**PASSAGE SHOWN:**
I thought you did a Windows System Restore - but I now see in the reports that Dell had you do a restore to factory settings (a Vista re-install).

The memory dumps are gone - deleted during the re-install when the OS drive was re-formatted. 

I see no evidence of BSODs since re-install dated * 23/11/2008, 11:38:52 AM*.

The only error that I see at this time is Photoshop v10 failing.

Have you had other trouble in the last 2 days since the reports produced?

Regards. . .

jcgriff2

.


----------



## MediaGord (Nov 24, 2008)

Turns out I did a Hardware Test and got this error code:

Error Code: 0F00:1332

Msg: DISK_0-Block 4928512: Interupt Request(IRQ)not sent in time


Dell told me that was the memory specifically. So they had me take out the memory and put it back in, telling me they may not have been isnerted well enough.

**WHAT IS REQUIRED:**
Using the thread, decide whether each statement agrees with it, and quote the exact words that settle each one: (a) the memory dumps were deleted during the re-install; (b) the hardware test gave error code 0F00:1332; (c) Dell had MediaGord replace the memory with new modules. Rely only on the thread to answer.

**MATERIAL PROVIDED:**
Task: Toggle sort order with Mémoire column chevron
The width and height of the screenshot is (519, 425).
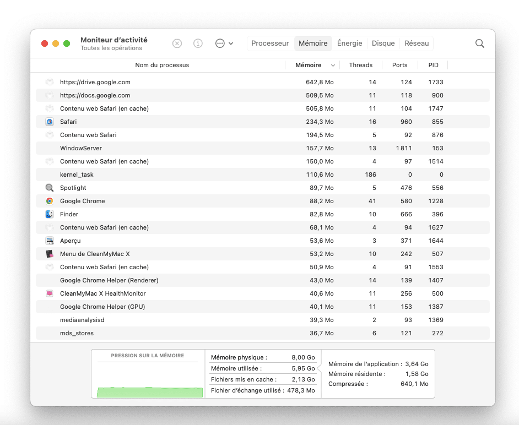Action: [x=333, y=66]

**COMPLETED TASK:**
(a) Yes: "The memory dumps are gone - deleted during the re-install when the OS drive was re-formatted."
(b) Yes: "Error Code: 0F00:1332"
(c) No: "So they had me take out the memory and put it back in"